- ASSIGNED TASK: Each line of the entries, from the first to the line containing "主机 (335, 164)", is to be transcribed exactly as it stands; include no other lines.

- RECORDS TO USE:
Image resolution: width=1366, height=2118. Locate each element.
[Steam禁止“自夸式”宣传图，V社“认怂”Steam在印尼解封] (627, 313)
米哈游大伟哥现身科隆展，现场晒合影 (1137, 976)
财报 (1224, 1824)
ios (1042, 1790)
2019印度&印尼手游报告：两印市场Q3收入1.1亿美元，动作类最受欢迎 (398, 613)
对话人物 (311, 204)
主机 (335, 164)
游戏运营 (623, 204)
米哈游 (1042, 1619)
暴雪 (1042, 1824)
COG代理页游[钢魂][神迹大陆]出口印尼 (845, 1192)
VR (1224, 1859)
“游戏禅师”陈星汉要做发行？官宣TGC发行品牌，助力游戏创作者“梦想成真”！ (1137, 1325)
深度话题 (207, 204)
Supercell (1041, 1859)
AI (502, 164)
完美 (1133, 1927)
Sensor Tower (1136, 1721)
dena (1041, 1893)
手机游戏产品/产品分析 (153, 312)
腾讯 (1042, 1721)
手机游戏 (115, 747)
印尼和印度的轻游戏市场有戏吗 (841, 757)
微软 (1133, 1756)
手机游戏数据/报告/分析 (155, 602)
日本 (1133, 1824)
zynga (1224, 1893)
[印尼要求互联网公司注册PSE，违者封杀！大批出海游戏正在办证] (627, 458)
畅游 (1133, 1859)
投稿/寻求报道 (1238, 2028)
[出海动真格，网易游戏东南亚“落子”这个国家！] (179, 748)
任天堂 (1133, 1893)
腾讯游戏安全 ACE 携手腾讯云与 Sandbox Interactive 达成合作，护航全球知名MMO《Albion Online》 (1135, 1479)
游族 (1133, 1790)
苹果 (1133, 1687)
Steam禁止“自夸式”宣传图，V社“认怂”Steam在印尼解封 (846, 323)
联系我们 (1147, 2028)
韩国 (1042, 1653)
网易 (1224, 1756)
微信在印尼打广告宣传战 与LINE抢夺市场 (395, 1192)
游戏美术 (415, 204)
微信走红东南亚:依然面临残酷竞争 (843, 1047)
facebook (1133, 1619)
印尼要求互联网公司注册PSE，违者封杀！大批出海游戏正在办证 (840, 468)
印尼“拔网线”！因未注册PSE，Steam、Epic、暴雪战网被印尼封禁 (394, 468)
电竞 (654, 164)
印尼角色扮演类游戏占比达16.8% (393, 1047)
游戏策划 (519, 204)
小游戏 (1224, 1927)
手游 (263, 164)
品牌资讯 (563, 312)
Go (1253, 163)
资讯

- RESULT OF THIS TASK:
Image resolution: width=1366, height=2118. Locate each element.
[Steam禁止“自夸式”宣传图，V社“认怂”Steam在印尼解封] (627, 313)
米哈游大伟哥现身科隆展，现场晒合影 (1137, 976)
财报 (1224, 1824)
ios (1042, 1790)
2019印度&印尼手游报告：两印市场Q3收入1.1亿美元，动作类最受欢迎 (398, 613)
对话人物 (311, 204)
主机 (335, 164)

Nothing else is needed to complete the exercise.